> **Source excerpt**:
Thanks for the suggestions.

It would be great to have a heavy bag. Maybe I could find a used outdoor bag and see if I could convince a friend to let me set it up in their yard.


----------



## Hal Carleton (Jul 14, 2011)

Alright, I think I may be able to set something up in a friends yard in the back corner where it won't be in the way. Would a regular heavy bag stand up to the weather? I would take it in during the winter, but it would need to hold up to rain storms and such. Any other suggestions for what could work? Maybe tie some padding to the side of a tree...?

The only thing is that it needs to be fairly affordable. Under $100 preferably.

Thanks


----------



## Brian R. VanCise (Jul 14, 2011)

Hal Carleton said:


> Thanks for the suggestions.
> 
> It would be great to have a heavy bag. Maybe I could find a used outdoor bag and see if I could convince a friend to let me set it up in their yard.



That would definitely be a great way to go.  Just make sure you buy a good Muay Thai Bag!


----------



## Hal Carleton (Jul 14, 2011)

Brian R. VanCise said:


> That would definitely be a great way to go.  Just make sure you buy a good Muay Thai Bag!


 
I was thinking it would be a bad idea to get a nice bag sense it's going to be outside for most of the year. Thoughts?


----------



## Brian R. VanCise (Jul 15, 2011)

Personally, I would get the best bag I could for around $100 to $200 you should be okay.  Since it will be outside go vinyl instead of leather.  Just understanding that it will not last forever because it is outside.  The most important thing is you want a bag that will allow you to do low leg kicks as that is very important in Muay Thai.  So you want a bag that allows that!


----------

> **Records shown**:
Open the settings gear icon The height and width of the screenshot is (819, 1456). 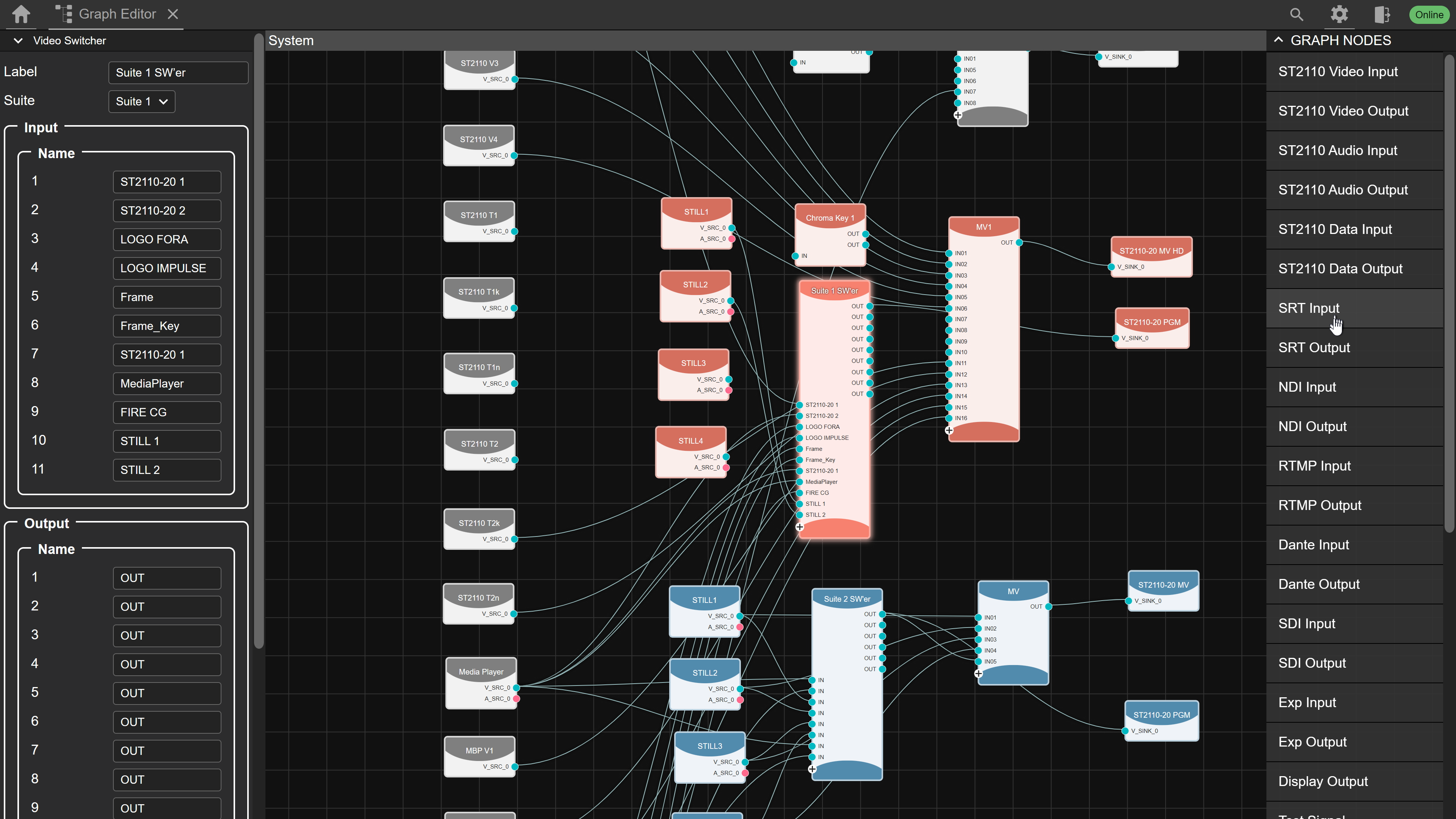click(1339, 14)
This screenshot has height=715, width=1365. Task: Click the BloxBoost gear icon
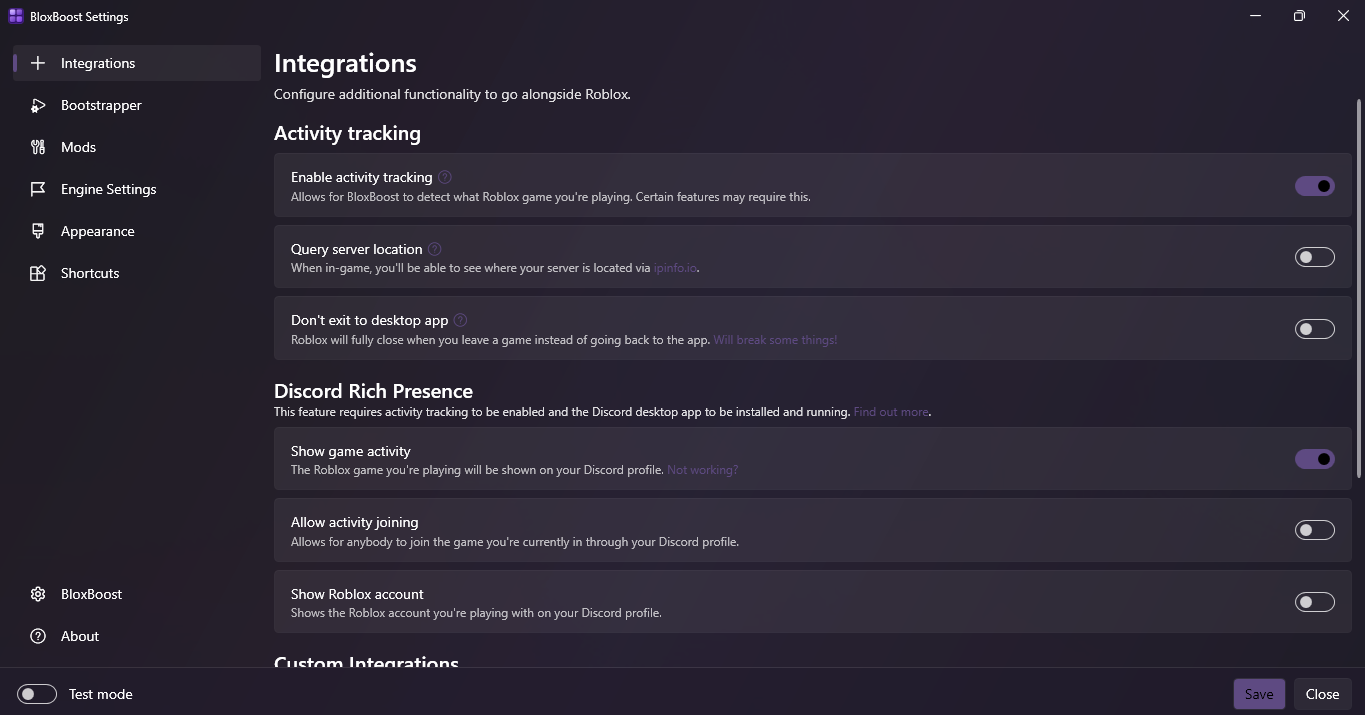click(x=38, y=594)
...
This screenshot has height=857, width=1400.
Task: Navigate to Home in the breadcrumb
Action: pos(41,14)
* * *
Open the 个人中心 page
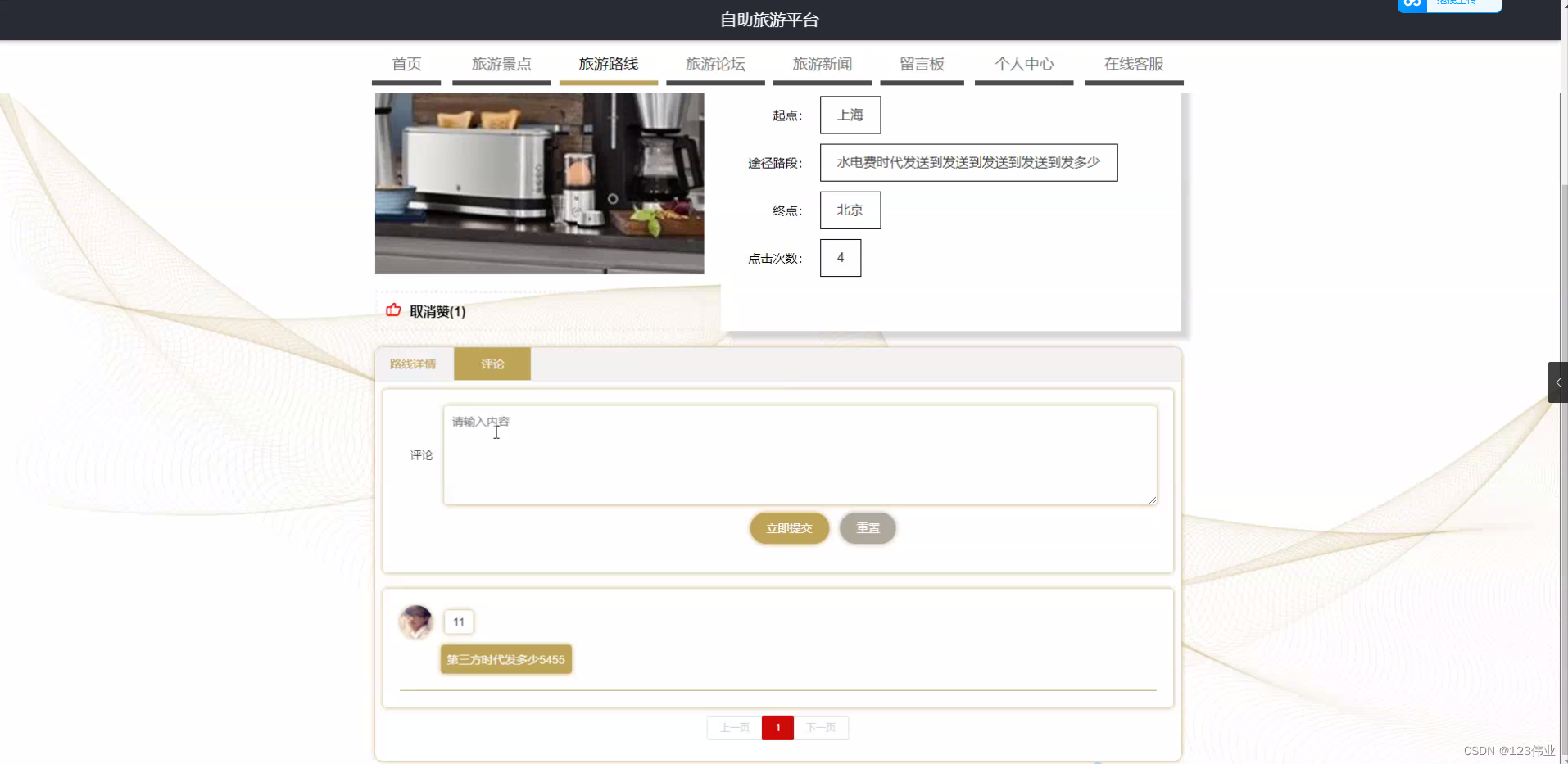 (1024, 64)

> **What this exercise asks**:
A – Answer these questions from the heavy bag thread:
(i) What price does Hal Carleton prefer to stay under?
(ii) Which material does Brian R. VanCise recommend over leather for a bag kept outside?
(iii) What kind of kicks does Brian R. VanCise say the bag should allow?
B – Please echo the heavy bag thread between "Alright, I think" and "VanCise (Jul 14, 2011)", inclusive.
The material comes from a different source than the heavy bag thread.

> **Expected answers**:
A –
(i) $100
(ii) Vinyl
(iii) Low leg kicks

B –
Alright, I think I may be able to set something up in a friends yard in the back corner where it won't be in the way. Would a regular heavy bag stand up to the weather? I would take it in during the winter, but it would need to hold up to rain storms and such. Any other suggestions for what could work? Maybe tie some padding to the side of a tree...?

The only thing is that it needs to be fairly affordable. Under $100 preferably.

Thanks


----------



## Brian R. VanCise (Jul 14, 2011)